The generated output highlighted several high Sharpe commodity related approaches, including futures pair trading strategies, commodity calendar spreads, cross ETF arbitrage systems and diversified multi asset allocation models with commodity exposure. The comparison additionally demonstrated how commodity related strategies can differ substantially in terms of implementation complexity, instrument selection and broader portfolio integration.
One of the more interesting observations was that only a relatively small subset of the retrieved strategies represented pure commodity exposure. Many higher Sharpe strategies instead combined commodities with equities, bonds, currencies or alternative asset allocation overlays. This illustrates how commodity exposure is often incorporated as part of broader multi asset diversification frameworks rather than as a standalone return driver.
Instead of returning only raw API results, the LLM layer transformed the retrieved metadata into a readable research oriented shortlist capable of summarizing large segments of the strategy universe in a conversational format.
The second test focused on crisis hedge classifications across the Quantpedia database.

The assistant analyzed strategies tagged as crisis hedge, partially crisis hedge, probably crisis hedge, unlikely or unknown and generated a cross sectional comparison across the entire strategy universe.

The generated analysis compared category distributions, average Sharpe ratios, drawdown profiles and dominant market exposures across the individual crisis hedge groups. The assistant additionally identified several distinct crisis hedge archetypes, including volatility based tail hedges, CTA and trend following systems, defensive allocation overlays and bond oriented defensive strategies.
One of the more interesting observations was that many explicitly labeled crisis hedge strategies exhibited lower standalone Sharpe ratios than traditional non hedge strategies. The generated explanation correctly emphasized that crisis hedges are designed primarily for stress period diversification rather than maximizing long term return efficiency.

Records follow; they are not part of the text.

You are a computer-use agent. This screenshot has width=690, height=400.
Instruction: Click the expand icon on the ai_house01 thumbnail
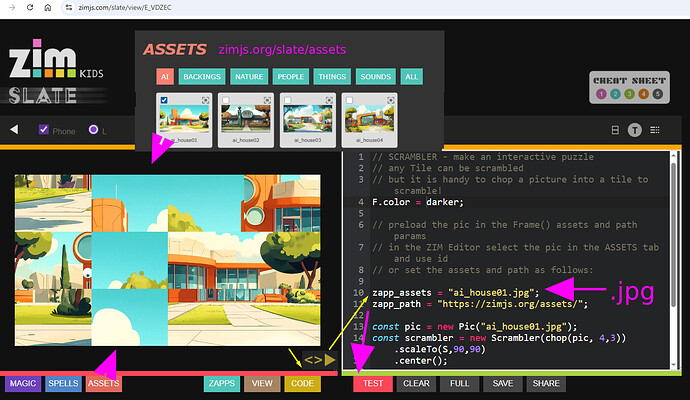click(205, 100)
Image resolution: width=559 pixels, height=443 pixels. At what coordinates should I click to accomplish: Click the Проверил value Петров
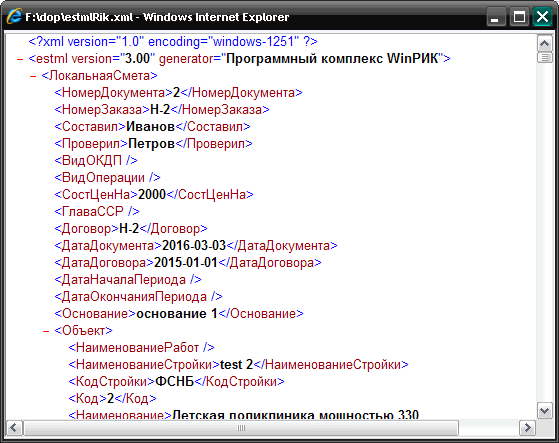152,144
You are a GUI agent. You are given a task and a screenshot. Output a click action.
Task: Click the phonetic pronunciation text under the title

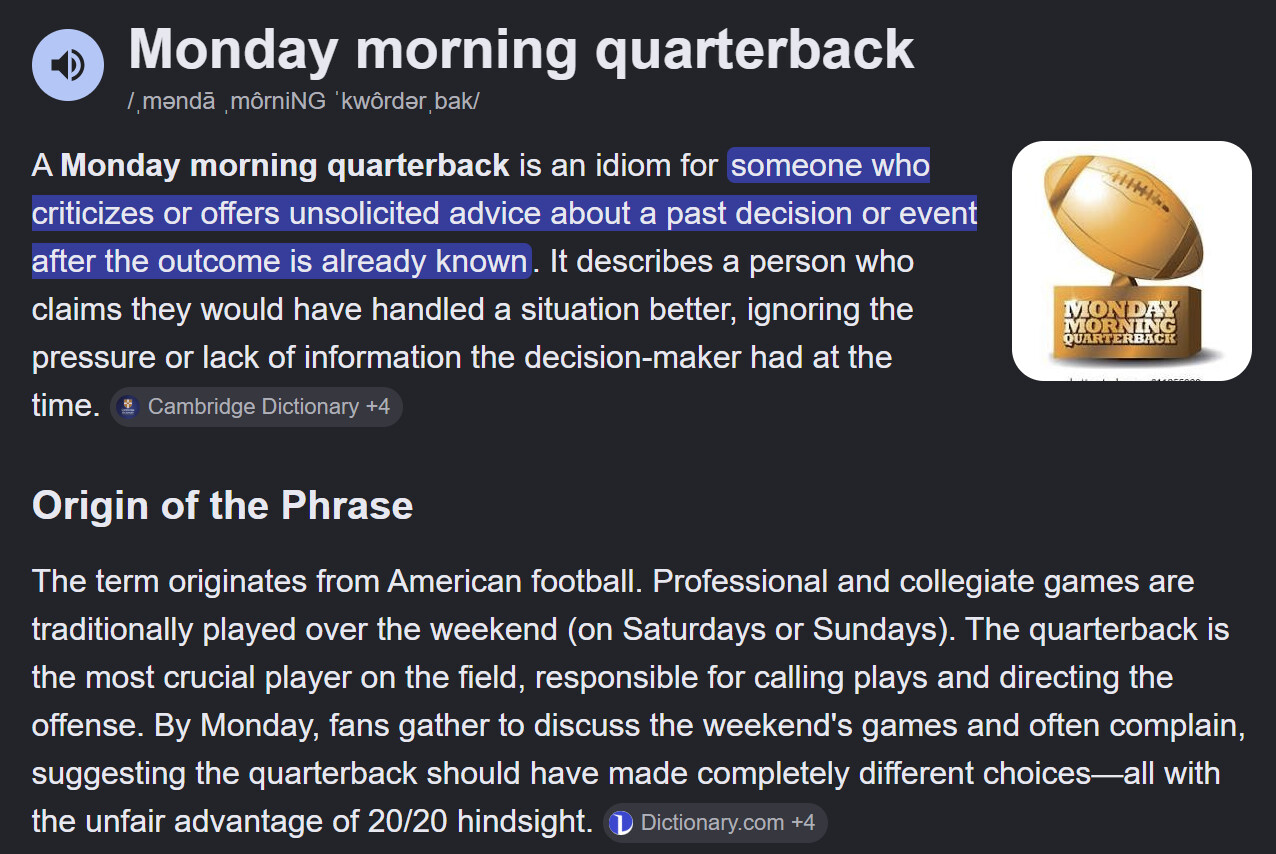click(x=303, y=103)
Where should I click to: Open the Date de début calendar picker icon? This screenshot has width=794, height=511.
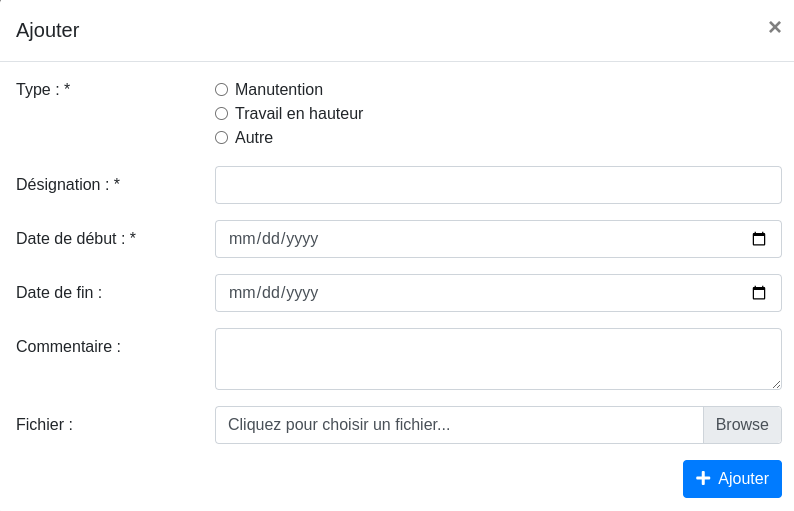coord(759,239)
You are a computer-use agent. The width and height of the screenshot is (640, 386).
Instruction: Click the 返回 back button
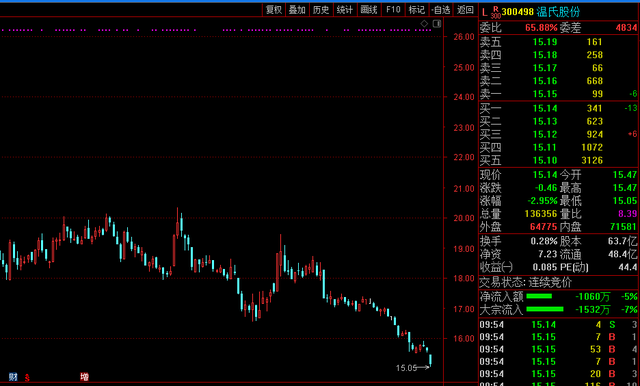(x=465, y=10)
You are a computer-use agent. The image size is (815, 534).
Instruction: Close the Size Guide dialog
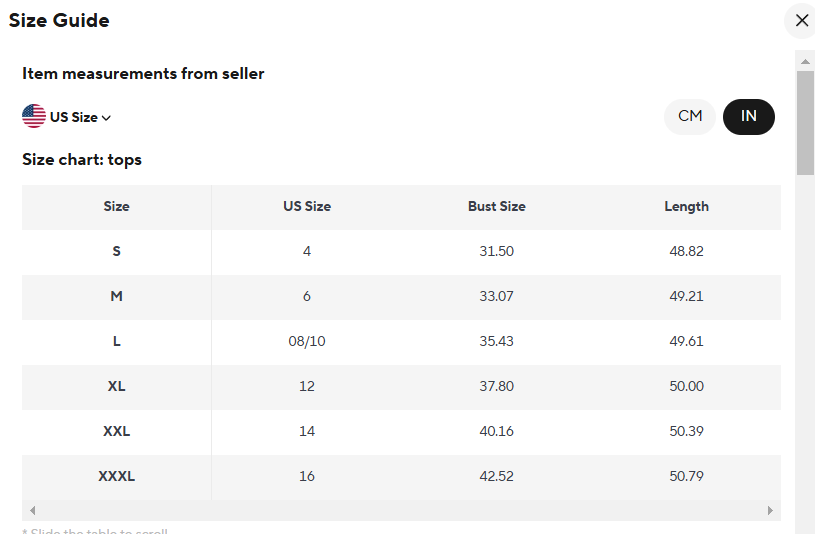[x=801, y=21]
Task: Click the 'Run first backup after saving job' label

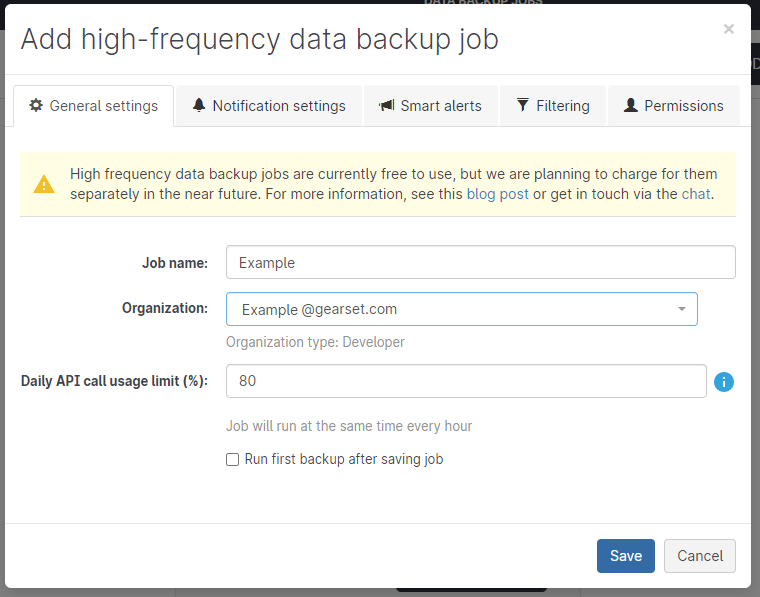Action: coord(343,460)
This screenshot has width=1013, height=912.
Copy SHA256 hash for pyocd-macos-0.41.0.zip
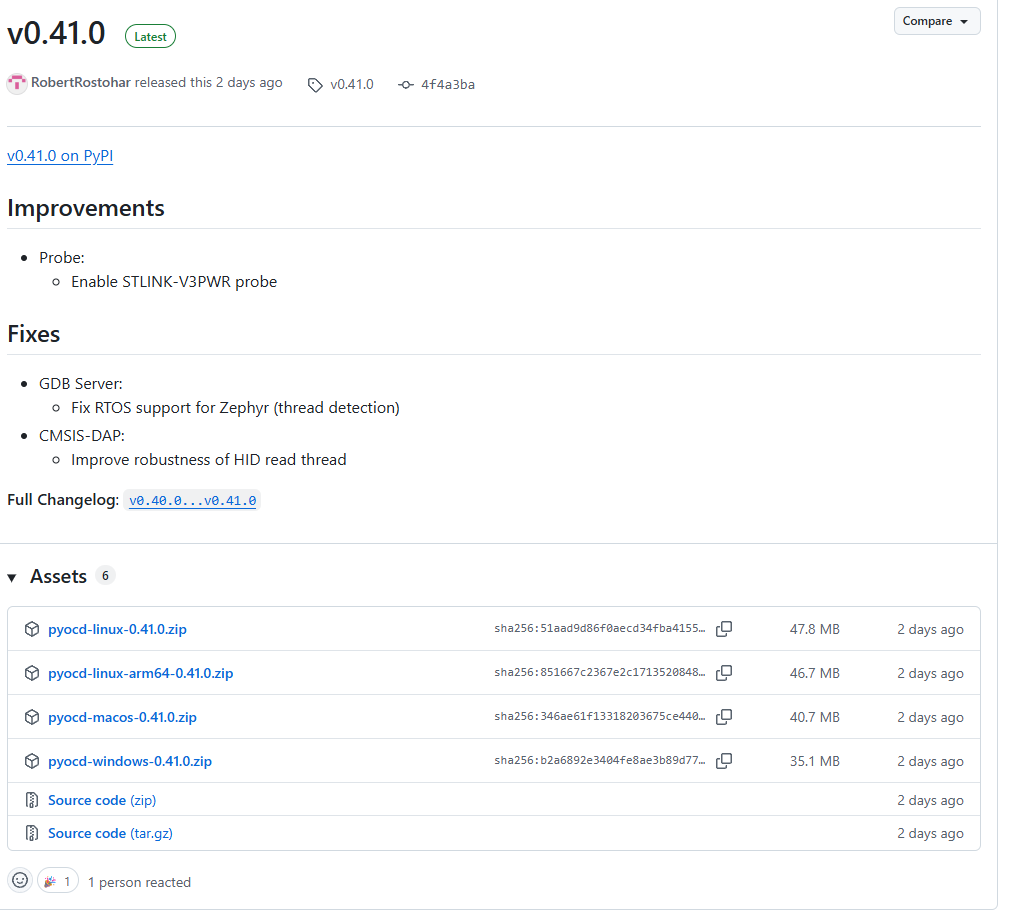pos(724,717)
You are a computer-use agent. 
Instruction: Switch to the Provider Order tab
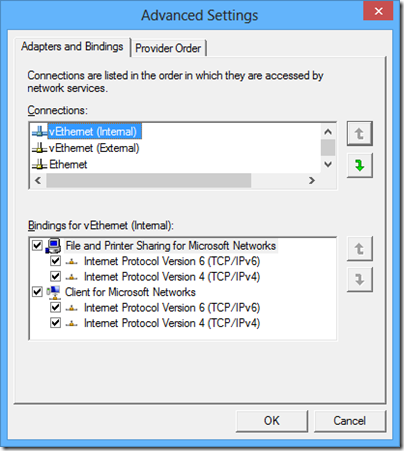[168, 48]
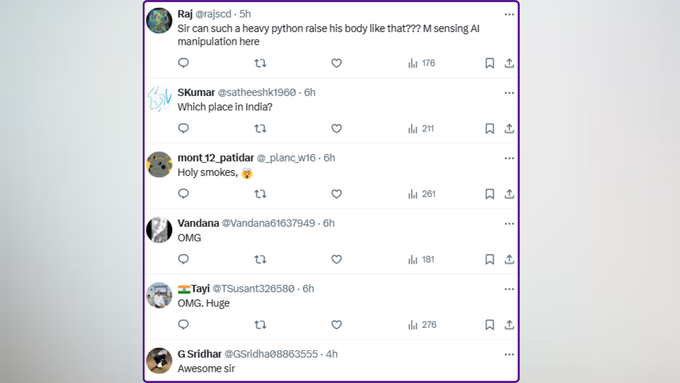680x383 pixels.
Task: Open more options for Raj's tweet
Action: (x=509, y=14)
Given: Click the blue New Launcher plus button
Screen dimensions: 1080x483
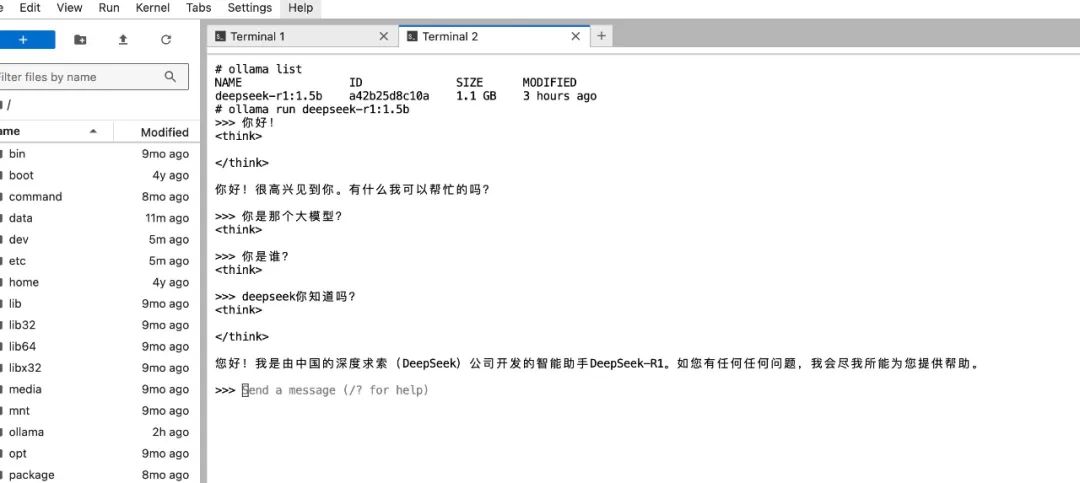Looking at the screenshot, I should click(22, 40).
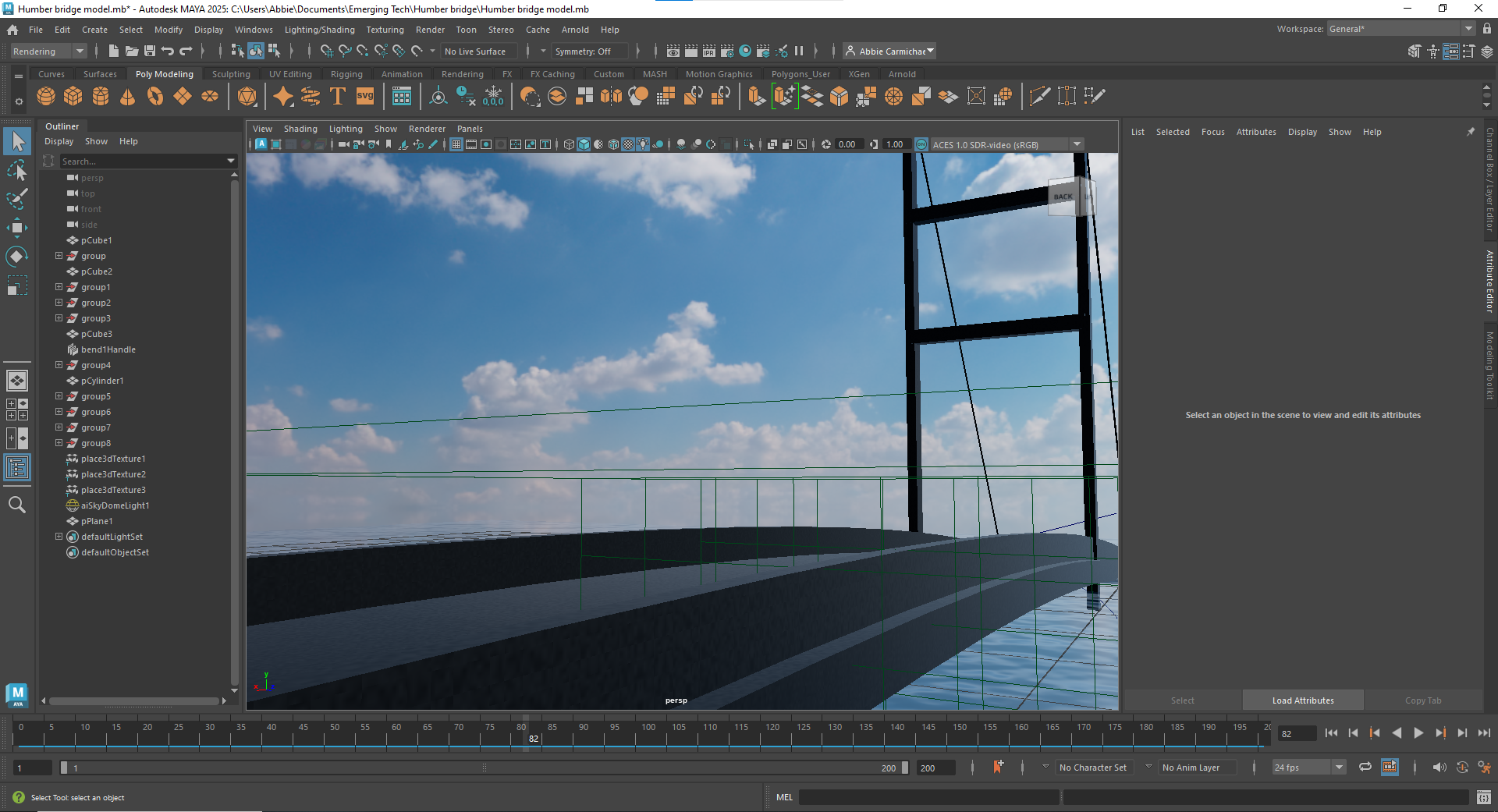Click the SVG import shelf icon
1498x812 pixels.
coord(365,96)
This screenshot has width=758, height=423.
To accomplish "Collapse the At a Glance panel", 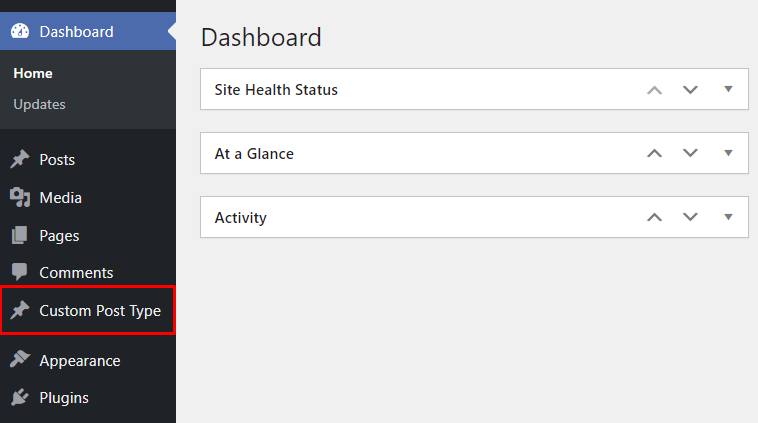I will pyautogui.click(x=728, y=153).
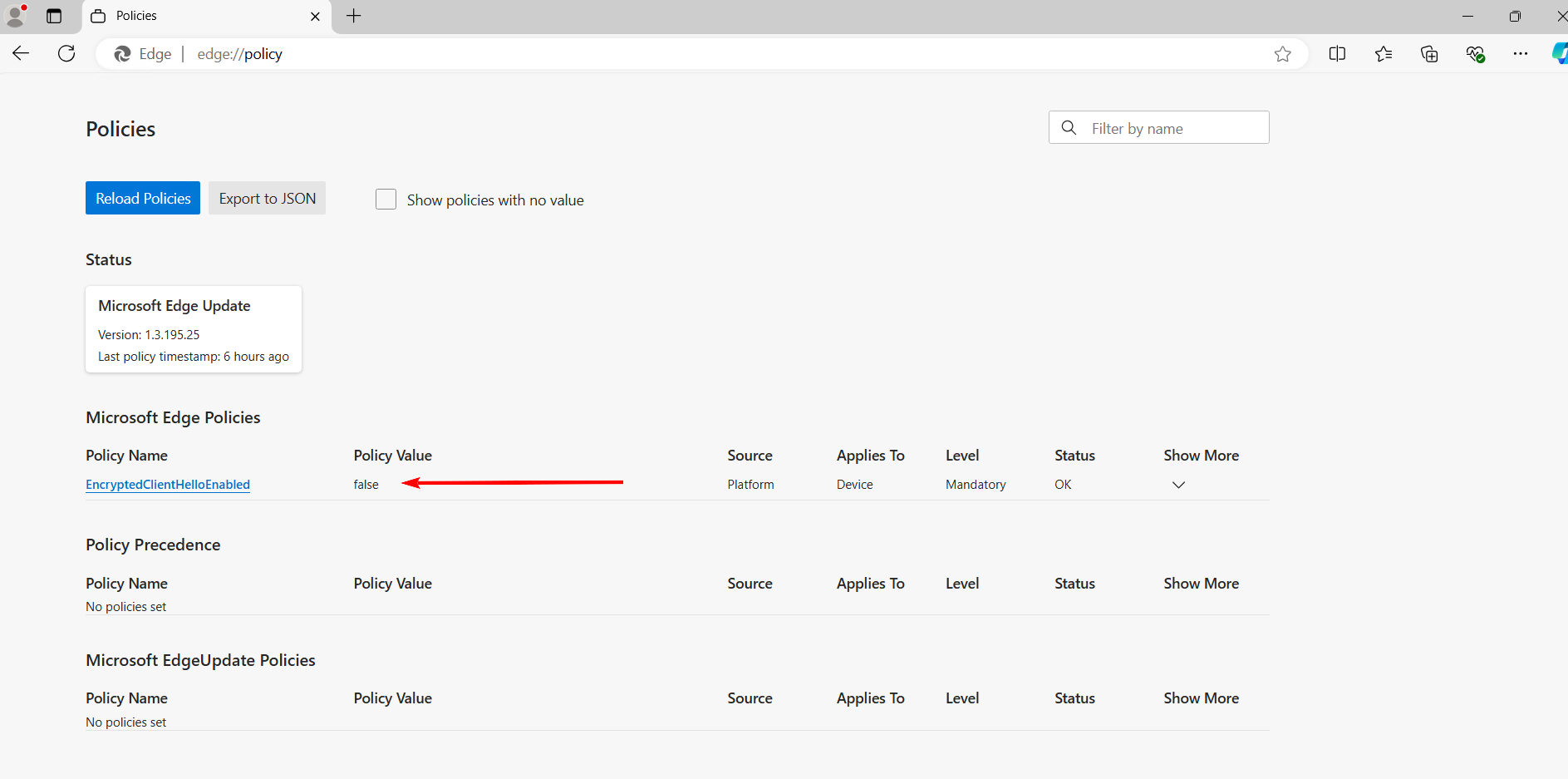
Task: Expand EncryptedClientHelloEnabled Show More chevron
Action: [x=1178, y=485]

This demonstrates how LLMs can transform raw quantitative metadata into higher level portfolio construction insights that would otherwise require substantial manual interpretation.
Although this example intentionally remains lightweight, the broader implications are significant. The workflow effectively transforms Quantpedia into a conversational research database where users can screen strategies, compare categories, summarize papers and retrieve portfolio relevant information using natural language prompts.
Instead of manually navigating hundreds of strategy pages, researchers can interact with the database through conversational queries and rapidly iterate over filtering conditions, strategy universes and portfolio themes.
Such workflows may eventually become useful building blocks for AI research copilots, portfolio screening systems, internal RAG pipelines or automated investment research assistants.